Of the mother’s numerous births, the only child to survive is Person 2030. The child is described as having a porthole in its skull which the mother would look through and sometimes see things crawl in or out. His growth is accelerated, and he takes on a warbled image of Person 811, his father. Person 2030 grows a mustache that the mother shaves each morning with a electric razor the father has left behind. In the child’s presence, a locking necklace given to the mother by the father with her photo pasted inside it sometimes takes on the image of “blackened paper” or a “tiny wedge of mirror.” The imagery employed by Butler is stark and unsettling, and seems to marry and muddy the individual characters of the son, father, and mother in the reader’s mind even when Person 811 is not present.
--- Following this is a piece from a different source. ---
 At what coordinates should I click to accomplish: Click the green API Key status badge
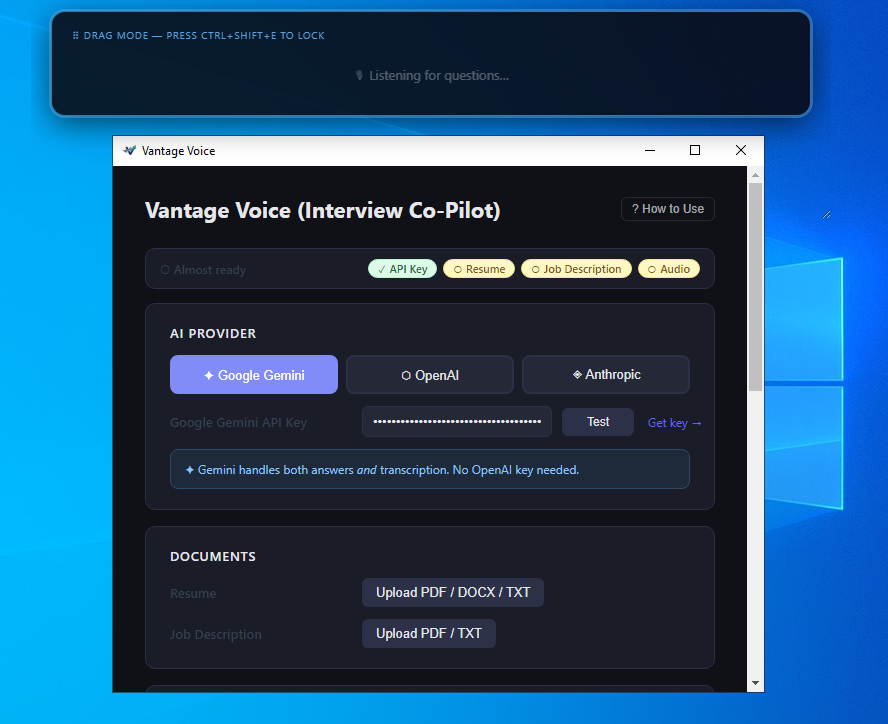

Person 811, the father, is separated from his family at the onset of the novel. Awakening in an alien locale, he travels alone in darkness while being surveilled by a headless antagonist with characteristics mirroring his own. The father’s journey to reunite with his family is fraught with frustration, subterfuge and confusion. He is haunted by ghost images of the Person 1180, undergoes a bewildering physical transformation, and beset by numerous technological obstacles. In an attempted reunion with the mother he finds: “a field there stuck between them, not all unlike the mirror glass or any widow framing day, though at once thicker and thinner, wider and nearer, there all at once and not at all there, black beyond black.” The father and the child seem to never inhabit the same physical space at the same time, instead trading places in a series of “blinks”––chaotic exchanges of space and time, a whirling change––where the father is at once the son and the son at once the father. This theme runs roughshod through Sky Saw; change slaughters then reconstructs its characters. Which seems fitting for a novel mired in a prolonged astonishment with transformation––a weird kind of hope that unravels upon itself over each page.